Input material START
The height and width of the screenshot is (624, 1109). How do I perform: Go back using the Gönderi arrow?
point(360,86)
Input material END
Input material START
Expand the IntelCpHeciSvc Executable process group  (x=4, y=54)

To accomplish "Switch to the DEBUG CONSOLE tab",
Input material END
Input material START
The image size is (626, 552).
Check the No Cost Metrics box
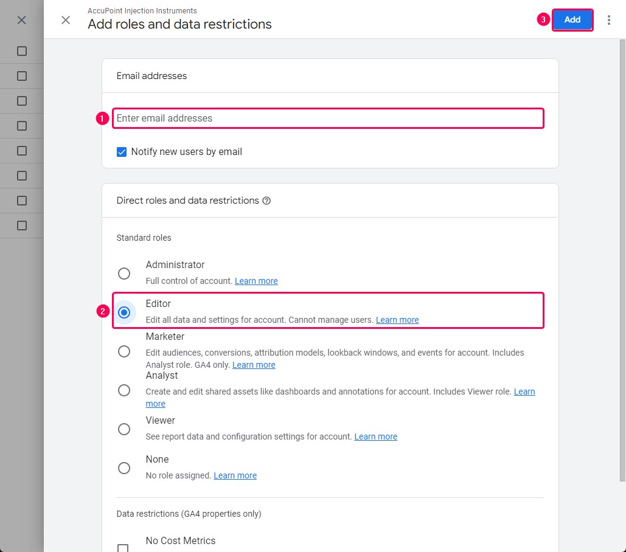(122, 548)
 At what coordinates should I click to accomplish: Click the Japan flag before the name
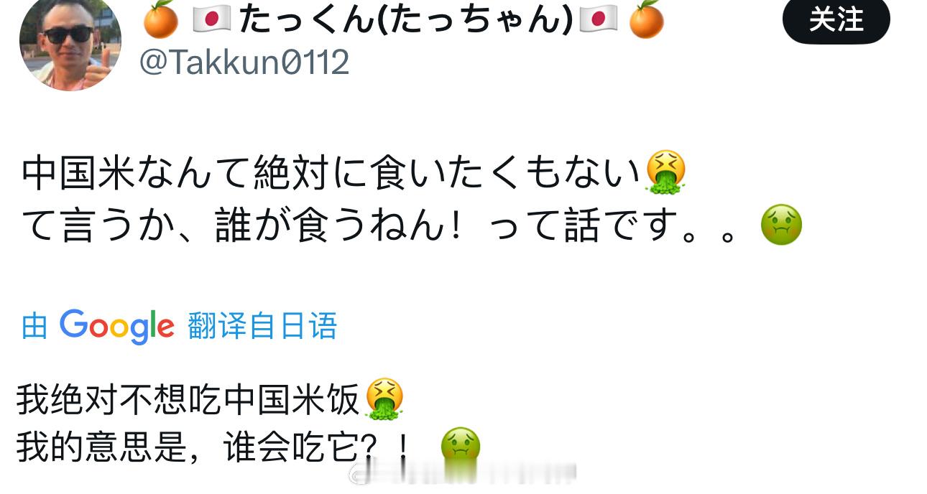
Input material END
■ **Aim of the task**: Copy out precisely the lines from the line with "Expand the IntelCpHeciSvc" to the line with "to the DEBUG" in the material above, including those two lines and omitting all the rest.

■ **Response area**:
Expand the IntelCpHeciSvc Executable process group  (x=4, y=54)

To accomplish "Switch to the DEBUG CONSOLE tab",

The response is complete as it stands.